Every bad choice boils down to the same thing. I know I shouldn't eat x/y, I know I should go to church, I know I should be more productive at work, I know I should exercise, I know I shouldn't let myself feel a certain way, I know I should be happy with the blessings I have, I know I shouldn't worry, I know I should focus on paying down my debt. Yet I often seem to choose the opposite of what I know.
I don't want to be north of 400lbs.
I don't want to be always depressed and anxious.
I don't want to always worry about every little thing health wise.
I want to be able to enjoy a relationship and eventual family.
I want to be able to say that I am living a faithful Christian life.
I want to be able to say that I am more than the sum of my worries, doubt, and pain.
There you have it, my hopes and dreams. I am under no illusion, I know everyone has their struggles, and my struggle are not unique. But I am now at a crossroads, one path leads to the same unfulfilling choices, the other to the life I want/desire. I want so very much to take the right path, but the draw of the wrong path seems so strong right now.

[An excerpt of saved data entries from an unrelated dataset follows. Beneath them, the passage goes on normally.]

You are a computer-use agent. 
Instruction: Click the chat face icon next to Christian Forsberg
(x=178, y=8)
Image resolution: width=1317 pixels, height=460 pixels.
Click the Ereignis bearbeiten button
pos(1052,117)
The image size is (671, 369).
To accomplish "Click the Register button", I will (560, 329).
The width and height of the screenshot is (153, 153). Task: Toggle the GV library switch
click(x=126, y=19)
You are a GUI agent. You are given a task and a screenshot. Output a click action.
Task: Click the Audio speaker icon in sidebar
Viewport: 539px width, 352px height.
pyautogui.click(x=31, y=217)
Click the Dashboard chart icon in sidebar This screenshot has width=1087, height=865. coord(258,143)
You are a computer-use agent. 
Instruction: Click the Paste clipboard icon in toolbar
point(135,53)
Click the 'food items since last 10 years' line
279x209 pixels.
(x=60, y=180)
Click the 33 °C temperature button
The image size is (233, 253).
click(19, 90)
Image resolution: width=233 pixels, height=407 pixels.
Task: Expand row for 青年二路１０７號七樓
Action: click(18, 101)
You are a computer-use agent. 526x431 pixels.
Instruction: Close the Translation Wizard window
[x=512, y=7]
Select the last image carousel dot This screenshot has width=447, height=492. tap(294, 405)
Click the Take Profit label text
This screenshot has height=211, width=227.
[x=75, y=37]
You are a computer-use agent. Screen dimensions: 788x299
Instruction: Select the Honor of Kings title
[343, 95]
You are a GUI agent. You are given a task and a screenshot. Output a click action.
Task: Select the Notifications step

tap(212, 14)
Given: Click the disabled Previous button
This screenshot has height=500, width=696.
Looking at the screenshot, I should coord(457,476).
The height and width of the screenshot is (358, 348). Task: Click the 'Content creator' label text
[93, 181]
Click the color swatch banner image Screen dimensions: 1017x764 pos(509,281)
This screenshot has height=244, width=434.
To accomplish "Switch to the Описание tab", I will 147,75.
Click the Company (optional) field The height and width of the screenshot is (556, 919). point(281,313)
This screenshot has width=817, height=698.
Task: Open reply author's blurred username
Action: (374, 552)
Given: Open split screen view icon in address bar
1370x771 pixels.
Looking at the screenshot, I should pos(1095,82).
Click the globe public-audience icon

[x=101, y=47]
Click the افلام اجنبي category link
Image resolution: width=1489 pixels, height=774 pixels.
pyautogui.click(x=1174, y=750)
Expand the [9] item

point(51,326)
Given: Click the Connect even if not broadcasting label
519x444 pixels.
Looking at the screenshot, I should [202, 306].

How do I set myself of the right path? I think the answer is the small choices, discipline and dedication. I always make these grand gestures and plans, these lavish goals and dreams. Instead, I should be setting realistic goals. Yes, a marathon is about making it to the end, but in between the end and the start are many many individual steps. I need to focus more on those individual steps. I need to take two steps forward, even if in between those two steps forward is one step back.
I know I am not alone, and neither are you. The crazy times we live in currently have made it so easy to think that. Maybe I don't know you personally, but there is someone who does, who wants to see you succeed. I want to see you succeed. While it seems to be hopeless right now, one day we will be looking back only to see how far we have come. I hope and pray that day comes soon.